• [INFORMATION PROVIDED]:
☆ ☆ ☆ ☆

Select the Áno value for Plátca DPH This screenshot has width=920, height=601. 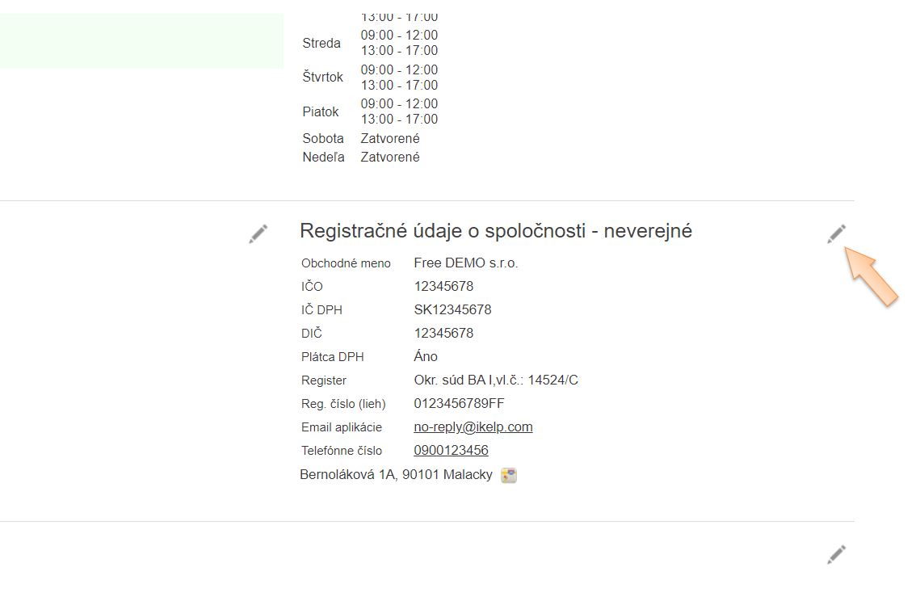(426, 356)
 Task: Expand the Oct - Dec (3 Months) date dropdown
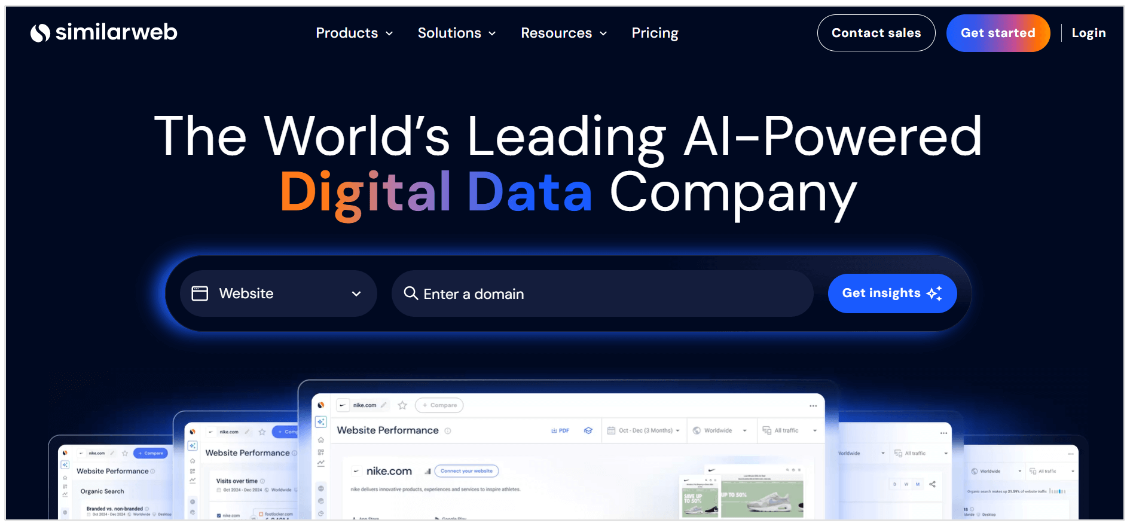click(644, 430)
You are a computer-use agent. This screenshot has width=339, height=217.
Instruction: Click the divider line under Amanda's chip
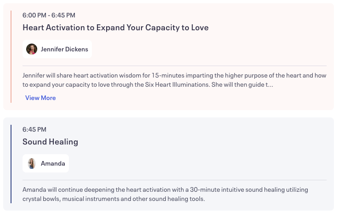pyautogui.click(x=174, y=180)
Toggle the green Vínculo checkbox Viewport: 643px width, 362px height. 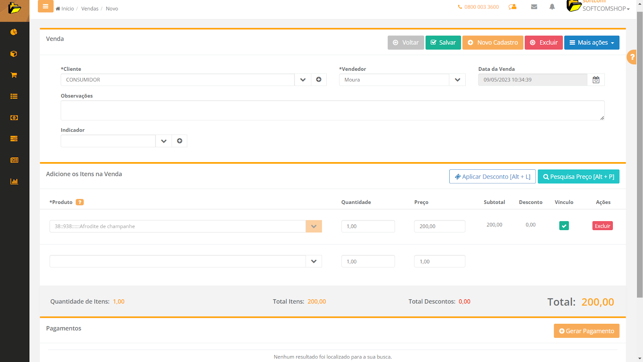[x=564, y=226]
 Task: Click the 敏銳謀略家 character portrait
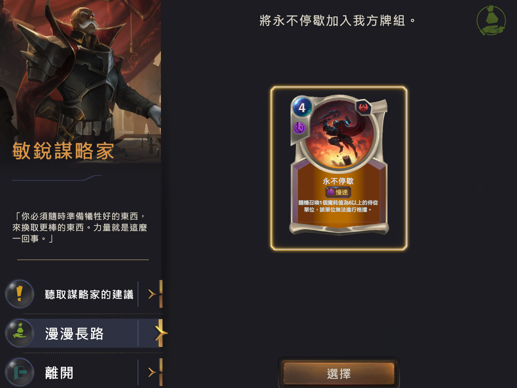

☆ ☆ ☆ ☆

• [INSTRUCTIONS FOR THE TASK]: Can you rewrite the entries from the line with "Task: Expand the" to the line with "pyautogui.click(x=174, y=180)", replacing "divider line" with "separator line" and leaving everything else unchanged? Leave the pictures out of your answer.

• [SOLUTION TO THIS EXERCISE]:
 Task: Expand the Oct - Dec (3 Months) date dropdown
click(644, 430)
You are a computer-use agent. This screenshot has width=339, height=217.
Instruction: Click the separator line under Amanda's chip
pyautogui.click(x=174, y=180)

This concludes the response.